I think that questions about Loughner's mindset are legitimate, even if I don't agree with the concurrent calls to regulate political speech. But I also think they obscure a bigger point. What's really scary about Loughner is not that he might have been influenced by conservative politicians or pundits. It's that increasingly powerful conservative extremists -- some of whom occupy the halls of the federal government -- subscribe to the same delusions he does. Consider:
Jared Loughner has some strange ideas...
Almost nothing is known yet about Loughner's personal views on politics and government. But the little that we do know is telling. Mark Potok of the Southern Poverty Law Center has written a straightforward and informed analysis of Loughner's YouTube ramblings. This stuff would strike most people as incoherent gibberish, but for those with ears to hear, Loughner's online manifesto hits some familiar notes.
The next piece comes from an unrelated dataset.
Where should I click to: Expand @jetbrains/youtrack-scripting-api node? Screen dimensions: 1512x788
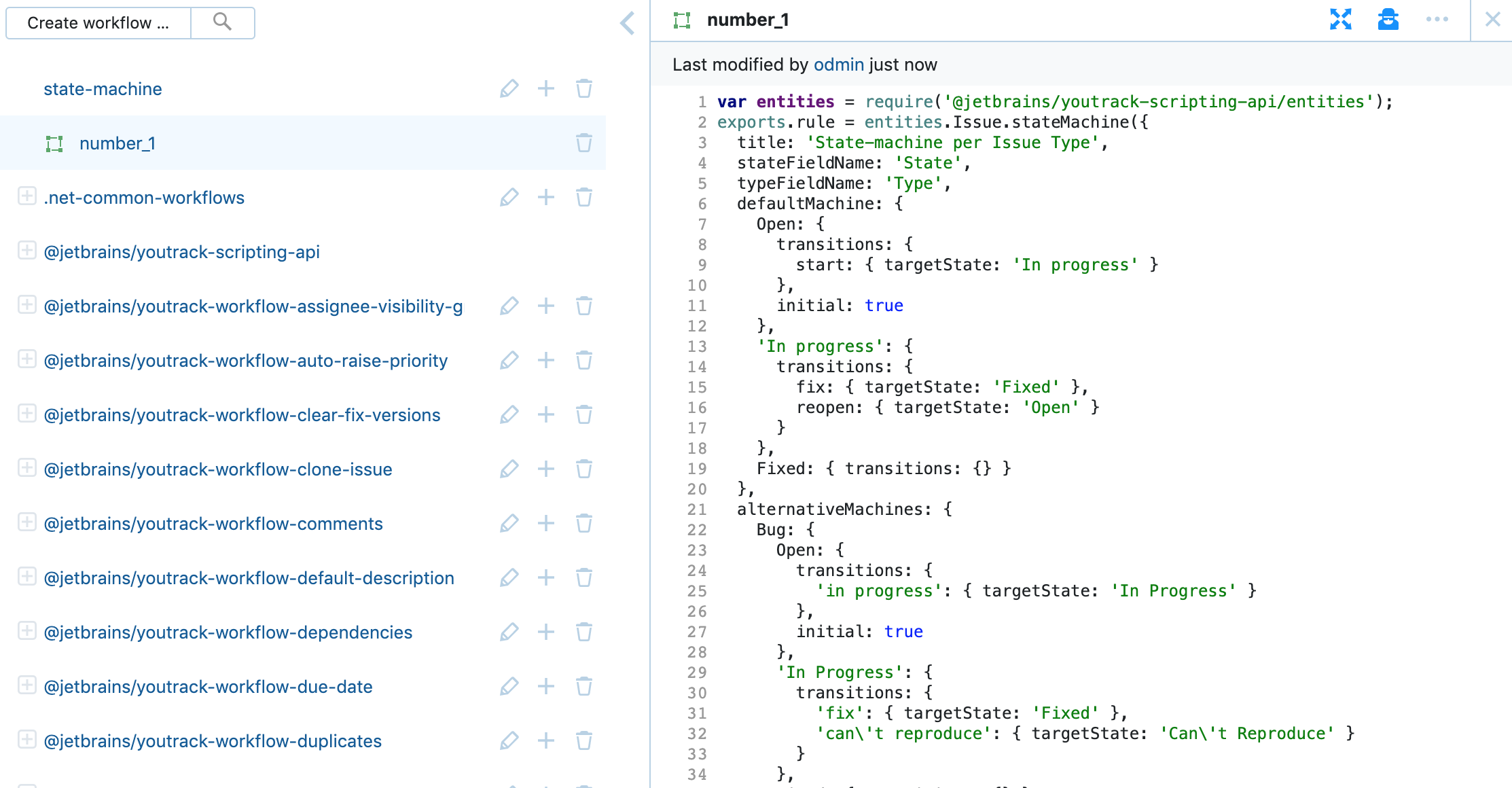coord(26,251)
Principal among them are his concern about "currency that's not backed by gold and silver," and beliefs that the federal government controls people through the use of grammar. As Potok notes, the former is a boilerplate notion of the radical right, closely linked to conspiracy theories about the Federal Reserve being run by shadowy international bankers. The latter is a yet more abstruse conspiracy theory espoused by David Wynn Miller.
Both ideas are cherished by the Patriot movement, a loose grouping of right-wing extremists that trace their roots to the militia activities of the 1990s. As has been well-documented, "Patriot" ideas have been extremely influential in the contemporary right-wing movement known as the Tea Party, and have often been championed by some of the Tea Party's heroes, such as Ron and Rand Paul.
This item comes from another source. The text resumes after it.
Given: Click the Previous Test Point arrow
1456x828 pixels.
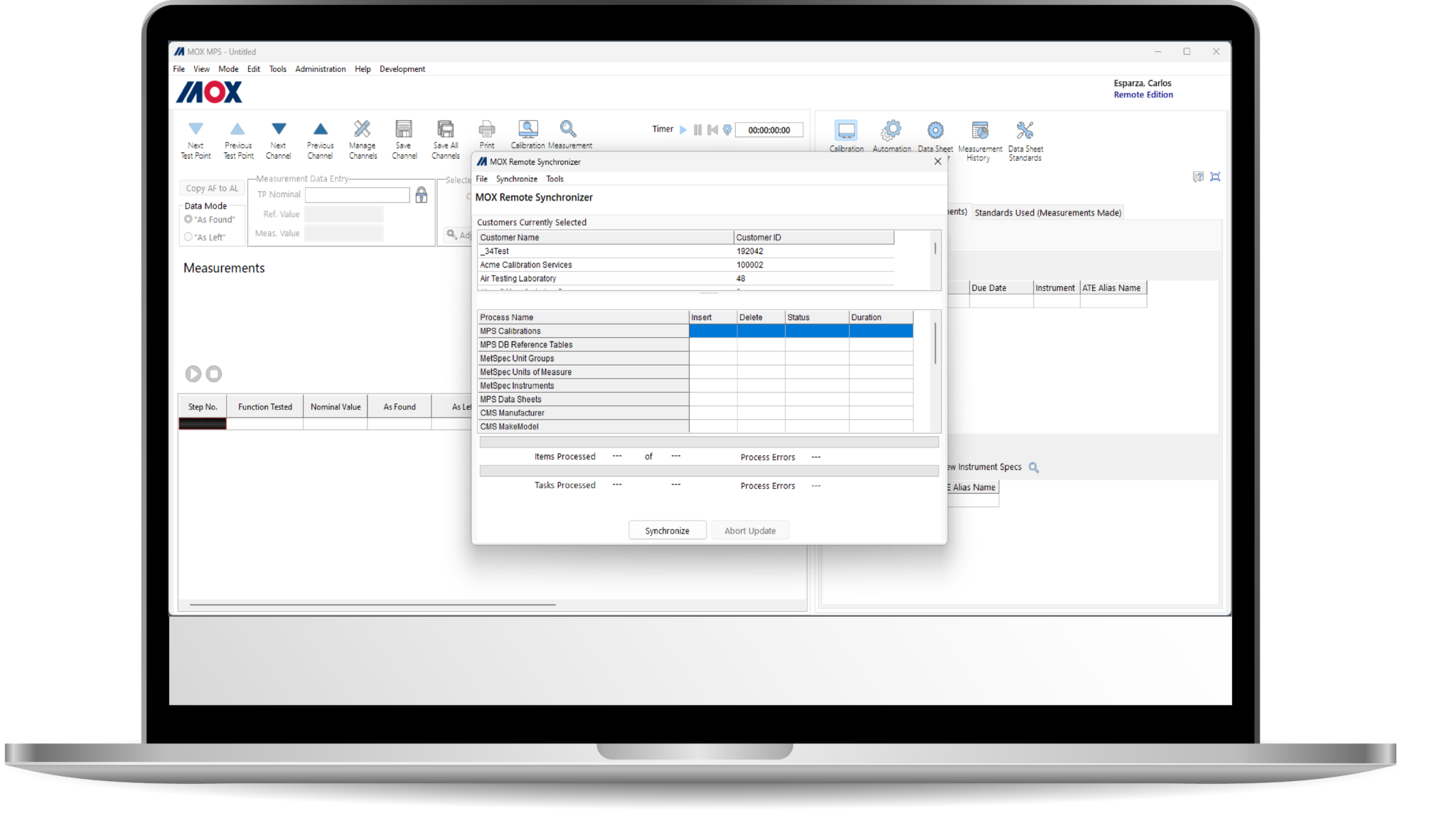Looking at the screenshot, I should [237, 129].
... quite similar to those of Ron Paul.
U.S. Rep. Ron Paul (R-Texas) in particular is well known for his view that American currency is illegal since it is not backed by gold or silver, and makes no bones about his desire to abolish the Federal Reserve. It's worth noting that the Tea Party movement was launched at a Dec. 16, 2007 event
for Paul's presidential campaign; stumping for his dad back then, U.S. Sen. Rand Paul (R-Ky.), now the Tea Party's poster-boy, argued that secret plans exist to build a NAFTA Superhighway servicing a North American Union of the U.S., Canada, and Mexico.
If this kind of stuff sounds crazy to you, you're not alone. As The New Yorker reported in an excellent story on the Tea Party's ideological roots, former South Carolina Congressman Bob Inglis, a conservative Republican who lost his primary re-election to Tea Party favorite Trey Gowdy, was himself alarmed at the sudden popularity of clinically paranoid ideas in American politics:
To his amazement, Inglis was confronted on the campaign trail by voters who were convinced that numbers on their Social Security cards indicated that a secret bank had bought them at birth. "And then, of course," he recalls, "it turned into something about the Federal Reserve and the Bilderbergers and all that stuff."